[Exercise requirements] Convert the items below into a numbered list with one line per number, dropping the blank lines and leaving out the pictures.

[Data for this task]
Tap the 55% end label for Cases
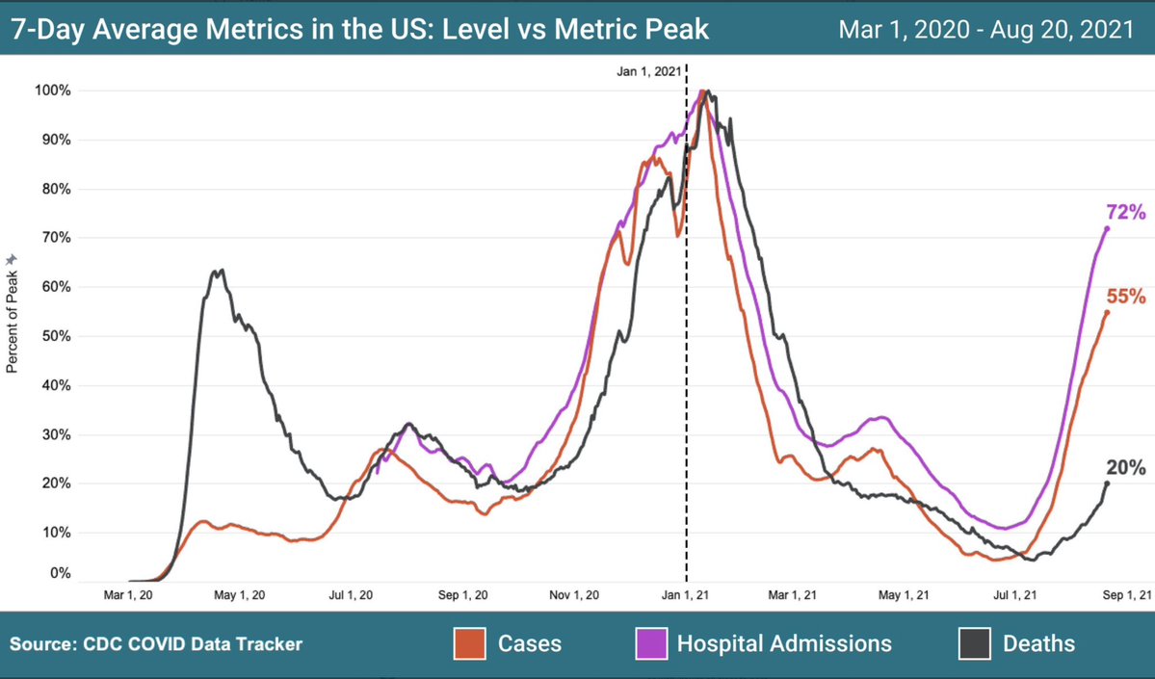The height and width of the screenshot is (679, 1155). click(x=1125, y=298)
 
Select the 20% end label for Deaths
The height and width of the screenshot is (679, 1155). click(x=1125, y=468)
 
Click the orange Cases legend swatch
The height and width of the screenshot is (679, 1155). click(x=468, y=643)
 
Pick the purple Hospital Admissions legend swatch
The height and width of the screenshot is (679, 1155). click(x=650, y=643)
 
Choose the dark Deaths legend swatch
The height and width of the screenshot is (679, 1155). click(x=974, y=643)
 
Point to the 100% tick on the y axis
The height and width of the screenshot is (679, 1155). click(x=54, y=91)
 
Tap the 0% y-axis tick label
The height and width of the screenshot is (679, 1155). click(x=60, y=574)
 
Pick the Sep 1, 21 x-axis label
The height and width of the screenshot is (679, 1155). click(x=1124, y=595)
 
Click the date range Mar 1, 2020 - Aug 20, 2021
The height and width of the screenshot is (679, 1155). click(x=985, y=30)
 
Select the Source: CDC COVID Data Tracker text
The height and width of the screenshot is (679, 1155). click(x=157, y=643)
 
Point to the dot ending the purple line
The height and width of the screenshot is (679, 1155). click(x=1107, y=228)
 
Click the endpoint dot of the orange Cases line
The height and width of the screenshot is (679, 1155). click(x=1107, y=312)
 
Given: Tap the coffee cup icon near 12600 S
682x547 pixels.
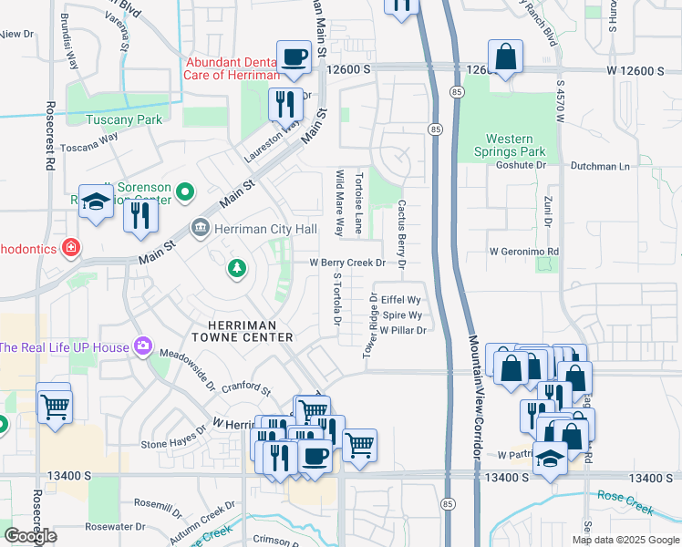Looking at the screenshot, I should pyautogui.click(x=294, y=57).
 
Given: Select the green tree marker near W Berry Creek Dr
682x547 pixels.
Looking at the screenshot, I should pyautogui.click(x=236, y=268).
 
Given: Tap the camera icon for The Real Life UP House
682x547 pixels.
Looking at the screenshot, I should pyautogui.click(x=143, y=346).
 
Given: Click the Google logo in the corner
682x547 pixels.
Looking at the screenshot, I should pyautogui.click(x=31, y=536).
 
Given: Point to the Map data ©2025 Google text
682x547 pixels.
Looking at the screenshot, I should pyautogui.click(x=625, y=540).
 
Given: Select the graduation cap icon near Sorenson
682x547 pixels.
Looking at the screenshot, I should pyautogui.click(x=95, y=203).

[Task answer]
1. Tap the 55% end label for Cases
2. The height and width of the screenshot is (679, 1155). click(x=1125, y=298)
3. Select the 20% end label for Deaths
4. The height and width of the screenshot is (679, 1155). click(x=1125, y=468)
5. Click the orange Cases legend swatch
6. The height and width of the screenshot is (679, 1155). click(x=468, y=643)
7. Pick the purple Hospital Admissions legend swatch
8. The height and width of the screenshot is (679, 1155). click(x=650, y=643)
9. Choose the dark Deaths legend swatch
10. The height and width of the screenshot is (679, 1155). click(x=974, y=643)
11. Point to the 100% tick on the y axis
12. The height and width of the screenshot is (679, 1155). click(x=54, y=91)
13. Tap the 0% y-axis tick label
14. The height and width of the screenshot is (679, 1155). click(x=60, y=574)
15. Pick the Sep 1, 21 x-axis label
16. The height and width of the screenshot is (679, 1155). click(x=1124, y=595)
17. Click the date range Mar 1, 2020 - Aug 20, 2021
18. The height and width of the screenshot is (679, 1155). click(x=985, y=30)
19. Select the Source: CDC COVID Data Tracker text
20. The height and width of the screenshot is (679, 1155). click(x=157, y=643)
21. Point to the dot ending the purple line
22. The height and width of the screenshot is (679, 1155). click(x=1107, y=228)
23. Click the endpoint dot of the orange Cases line
24. The height and width of the screenshot is (679, 1155). click(x=1107, y=312)
25. Given: Tap the coffee cup icon near 12600 S
26. 682x547 pixels.
27. Looking at the screenshot, I should pyautogui.click(x=294, y=57).
28. Given: Select the green tree marker near W Berry Creek Dr
29. 682x547 pixels.
30. Looking at the screenshot, I should pyautogui.click(x=236, y=268).
31. Given: Tap the camera icon for The Real Life UP House
32. 682x547 pixels.
33. Looking at the screenshot, I should pyautogui.click(x=143, y=346).
34. Given: Click the Google logo in the corner
35. 682x547 pixels.
36. Looking at the screenshot, I should pyautogui.click(x=31, y=536).
37. Given: Point to the Map data ©2025 Google text
38. 682x547 pixels.
39. Looking at the screenshot, I should pyautogui.click(x=625, y=540).
40. Given: Select the graduation cap icon near Sorenson
41. 682x547 pixels.
42. Looking at the screenshot, I should pyautogui.click(x=95, y=203).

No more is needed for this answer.